** Your task **
Would you print the material exactly, starting at its first line and ending at the line holding "[Sanae Healing – 幸せの種] (58, 21)"?

** Excerpted records **
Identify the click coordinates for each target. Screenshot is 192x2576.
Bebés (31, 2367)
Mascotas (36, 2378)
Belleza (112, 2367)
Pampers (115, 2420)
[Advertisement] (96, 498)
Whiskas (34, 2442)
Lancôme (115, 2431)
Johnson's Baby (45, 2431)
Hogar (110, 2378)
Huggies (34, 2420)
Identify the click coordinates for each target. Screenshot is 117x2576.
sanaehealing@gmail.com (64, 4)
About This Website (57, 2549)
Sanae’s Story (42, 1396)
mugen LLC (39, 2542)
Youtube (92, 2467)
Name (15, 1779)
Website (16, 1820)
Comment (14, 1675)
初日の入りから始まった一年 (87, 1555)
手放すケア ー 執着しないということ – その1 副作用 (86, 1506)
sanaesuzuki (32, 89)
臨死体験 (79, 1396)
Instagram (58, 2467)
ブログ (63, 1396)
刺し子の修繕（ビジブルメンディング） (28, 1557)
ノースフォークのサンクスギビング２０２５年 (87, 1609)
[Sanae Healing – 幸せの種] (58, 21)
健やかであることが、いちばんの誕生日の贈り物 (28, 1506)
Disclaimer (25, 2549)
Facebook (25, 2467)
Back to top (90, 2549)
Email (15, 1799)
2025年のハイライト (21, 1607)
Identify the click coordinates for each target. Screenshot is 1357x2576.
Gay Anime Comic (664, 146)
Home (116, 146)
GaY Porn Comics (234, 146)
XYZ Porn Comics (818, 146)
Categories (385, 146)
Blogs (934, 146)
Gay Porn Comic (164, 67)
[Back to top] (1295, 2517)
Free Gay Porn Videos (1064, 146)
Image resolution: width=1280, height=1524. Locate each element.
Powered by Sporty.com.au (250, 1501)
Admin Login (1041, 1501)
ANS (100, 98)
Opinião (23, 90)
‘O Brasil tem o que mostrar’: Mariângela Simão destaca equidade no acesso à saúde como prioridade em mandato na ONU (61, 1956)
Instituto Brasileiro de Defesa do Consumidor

** Your solution **
Identify the click coordinates for each target. Screenshot is 192x2576.
Bebés (31, 2367)
Mascotas (36, 2378)
Belleza (112, 2367)
Pampers (115, 2420)
[Advertisement] (96, 498)
Whiskas (34, 2442)
Lancôme (115, 2431)
Johnson's Baby (45, 2431)
Hogar (110, 2378)
Huggies (34, 2420)
Identify the click coordinates for each target. Screenshot is 117x2576.
sanaehealing@gmail.com (64, 4)
About This Website (57, 2549)
Sanae’s Story (42, 1396)
mugen LLC (39, 2542)
Youtube (92, 2467)
Name (15, 1779)
Website (16, 1820)
Comment (14, 1675)
初日の入りから始まった一年 (87, 1555)
手放すケア ー 執着しないということ – その1 副作用 (86, 1506)
sanaesuzuki (32, 89)
臨死体験 (79, 1396)
Instagram (58, 2467)
ブログ (63, 1396)
刺し子の修繕（ビジブルメンディング） (28, 1557)
ノースフォークのサンクスギビング２０２５年 (87, 1609)
[Sanae Healing – 幸せの種] (58, 21)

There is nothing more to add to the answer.